# DATA LISTING
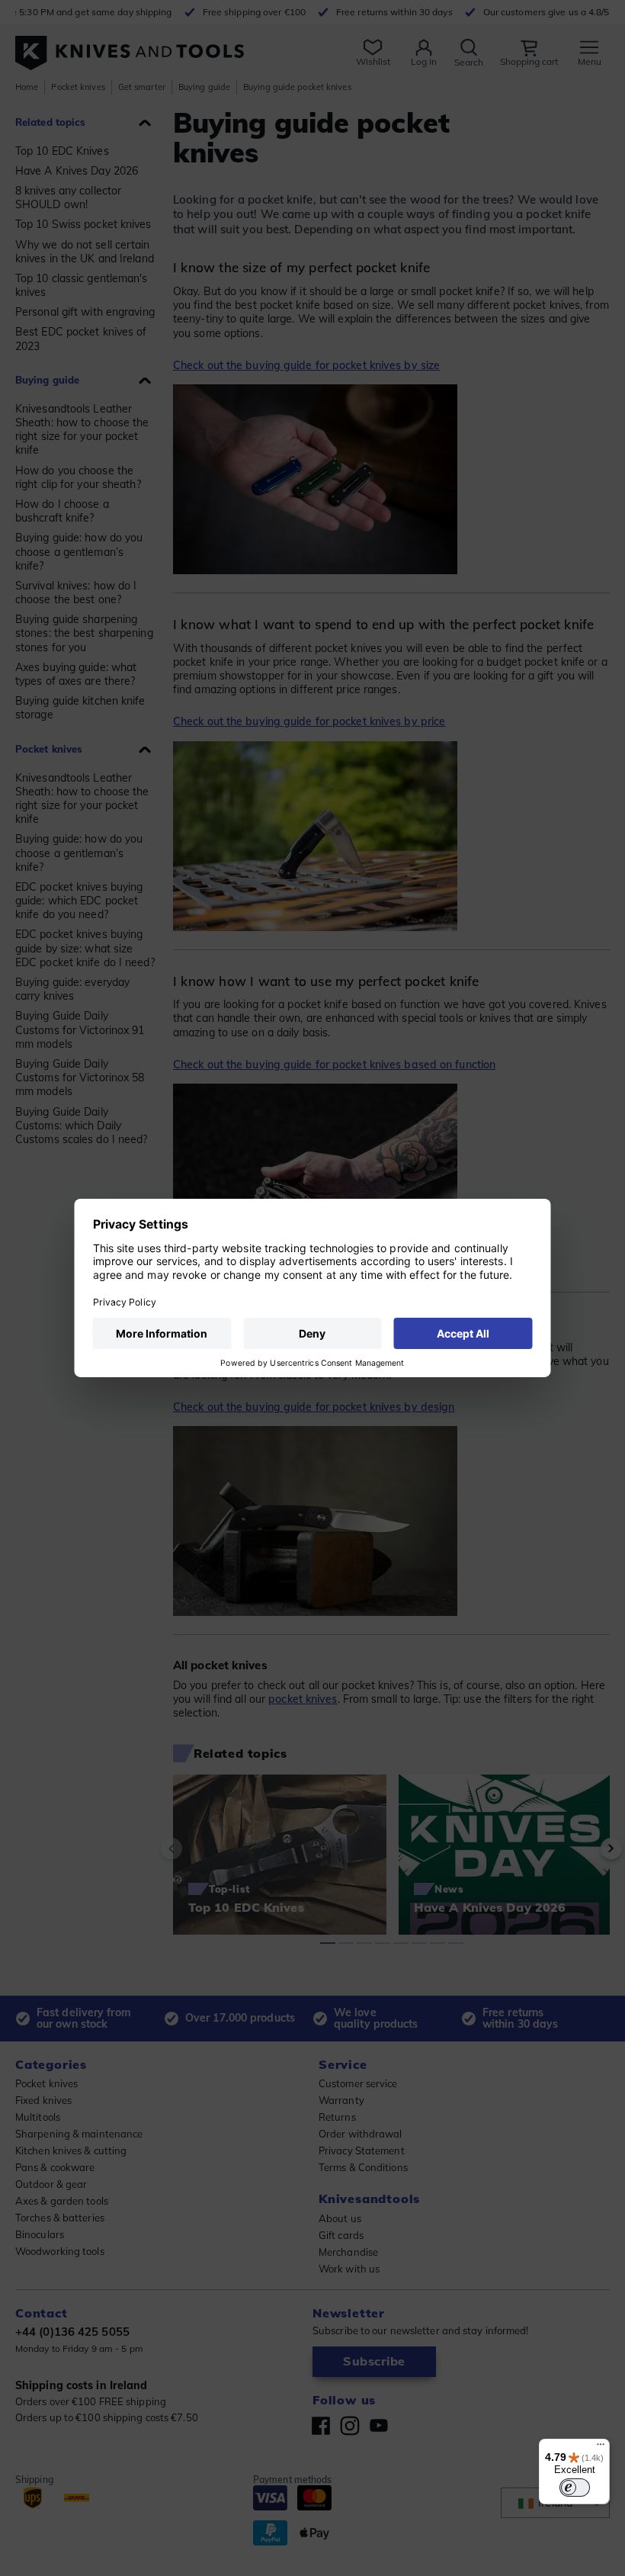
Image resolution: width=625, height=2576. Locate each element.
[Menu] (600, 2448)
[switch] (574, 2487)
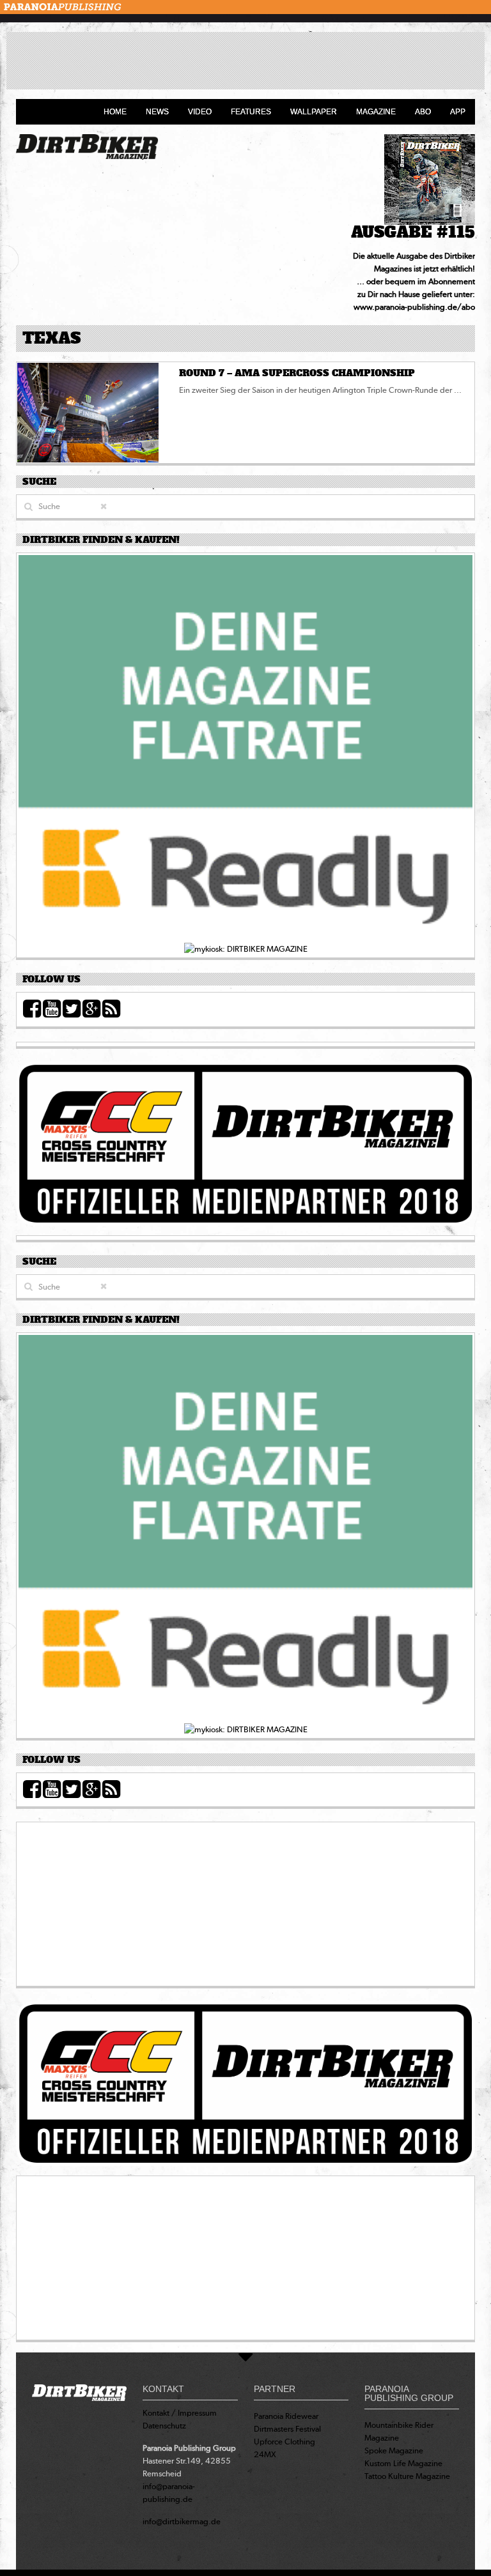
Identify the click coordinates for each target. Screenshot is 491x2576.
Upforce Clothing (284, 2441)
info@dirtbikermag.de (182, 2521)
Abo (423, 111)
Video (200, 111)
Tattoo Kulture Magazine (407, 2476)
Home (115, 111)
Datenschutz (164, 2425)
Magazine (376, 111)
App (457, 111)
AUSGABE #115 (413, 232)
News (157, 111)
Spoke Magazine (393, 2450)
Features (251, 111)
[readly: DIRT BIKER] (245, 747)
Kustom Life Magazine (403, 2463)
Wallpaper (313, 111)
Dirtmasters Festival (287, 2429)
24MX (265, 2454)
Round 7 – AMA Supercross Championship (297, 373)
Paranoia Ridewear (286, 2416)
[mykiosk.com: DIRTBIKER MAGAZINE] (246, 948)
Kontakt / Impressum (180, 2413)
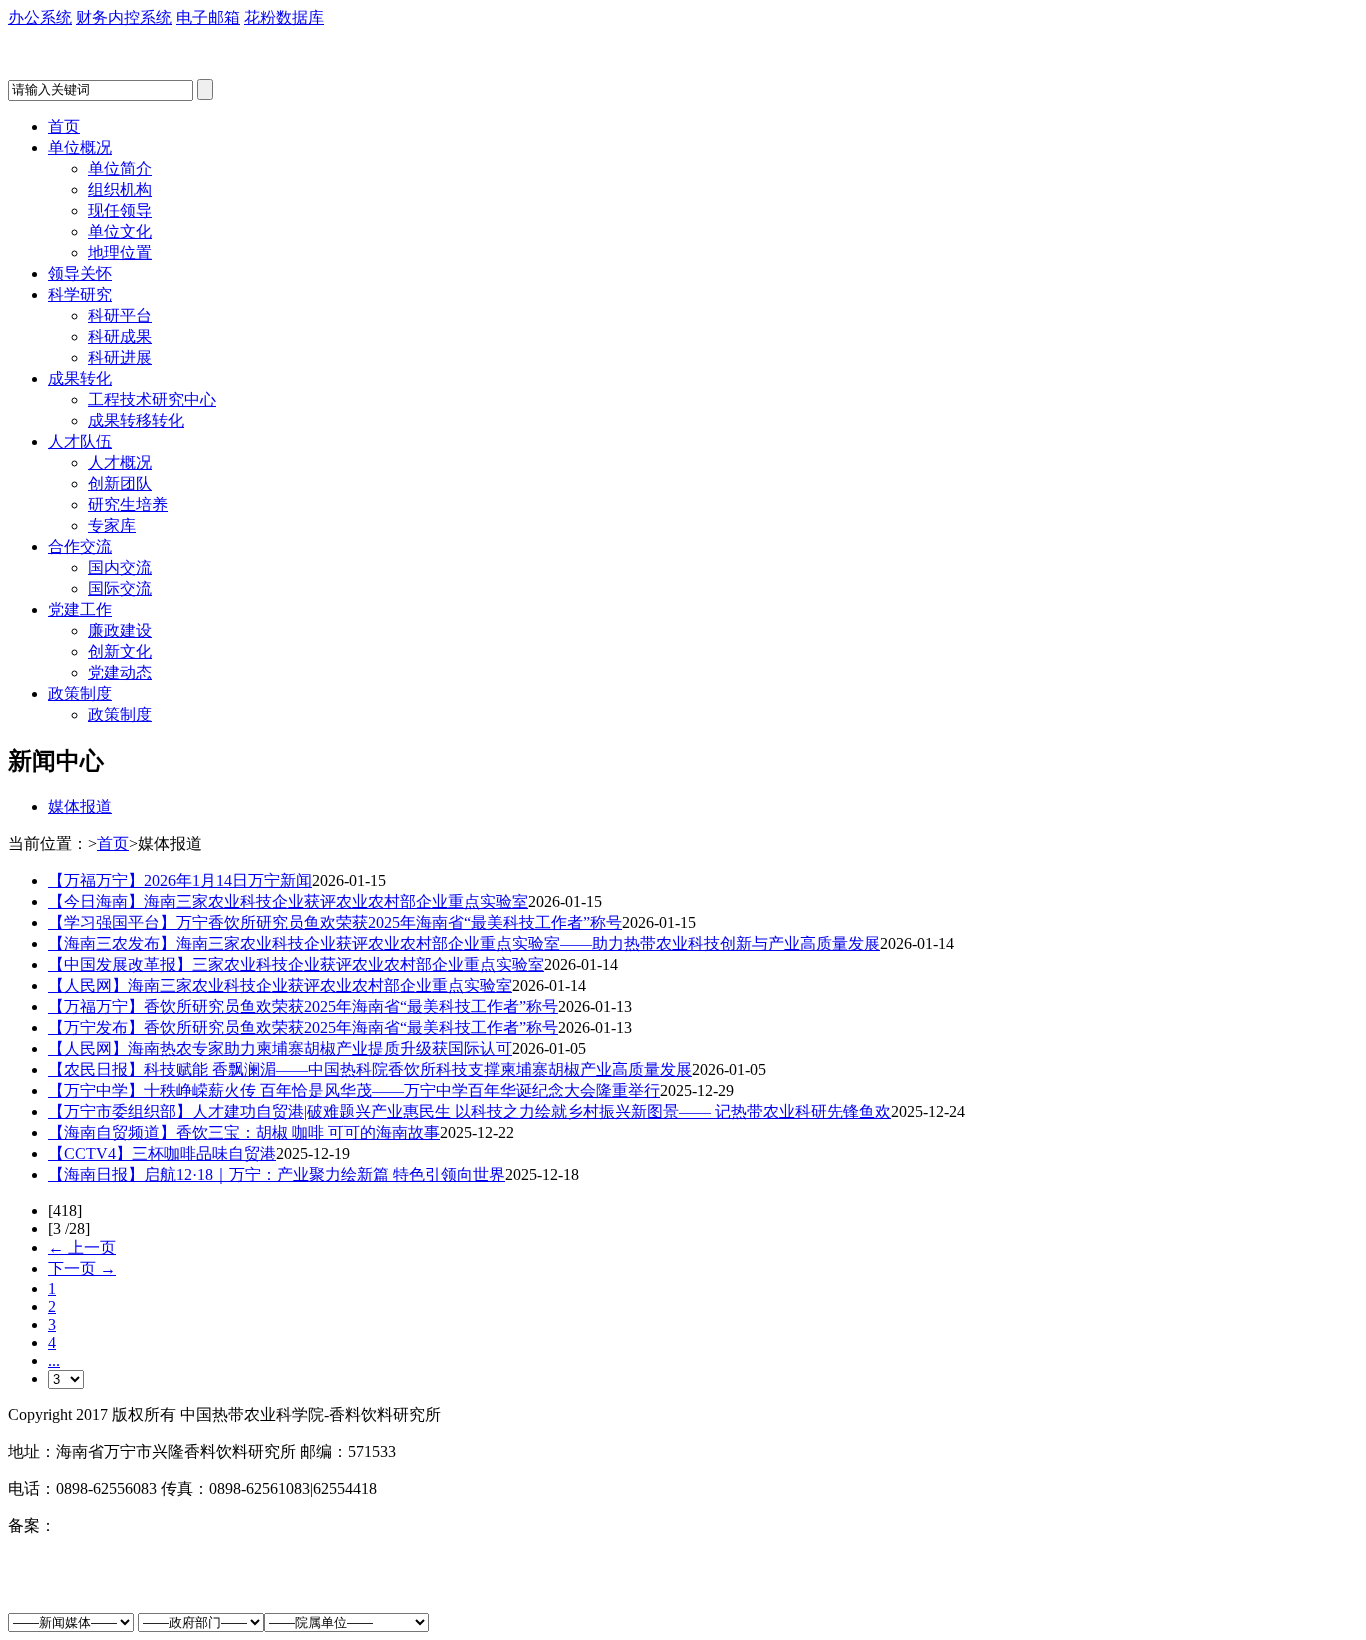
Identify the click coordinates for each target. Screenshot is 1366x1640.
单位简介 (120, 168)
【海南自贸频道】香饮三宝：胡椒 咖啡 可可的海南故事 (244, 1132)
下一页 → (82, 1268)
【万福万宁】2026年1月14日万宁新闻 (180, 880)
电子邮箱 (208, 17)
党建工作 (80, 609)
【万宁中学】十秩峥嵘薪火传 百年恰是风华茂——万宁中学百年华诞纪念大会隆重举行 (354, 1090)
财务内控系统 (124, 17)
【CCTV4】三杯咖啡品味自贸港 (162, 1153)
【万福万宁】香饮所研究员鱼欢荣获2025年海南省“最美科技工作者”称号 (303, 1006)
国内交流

# WORK REQUEST
Only the lines from the one holding "Screenshot is 1366x1640." to the end of the entries above belong in the answer, each copied exactly.

# REPLY TO THE EXERCISE
Identify the click coordinates for each target. Screenshot is 1366x1640.
单位简介 (120, 168)
【海南自贸频道】香饮三宝：胡椒 咖啡 可可的海南故事 (244, 1132)
下一页 → (82, 1268)
【万福万宁】2026年1月14日万宁新闻 (180, 880)
电子邮箱 (208, 17)
党建工作 (80, 609)
【万宁中学】十秩峥嵘薪火传 百年恰是风华茂——万宁中学百年华诞纪念大会隆重举行 (354, 1090)
财务内控系统 (124, 17)
【CCTV4】三杯咖啡品味自贸港 (162, 1153)
【万福万宁】香饮所研究员鱼欢荣获2025年海南省“最美科技工作者”称号 (303, 1006)
国内交流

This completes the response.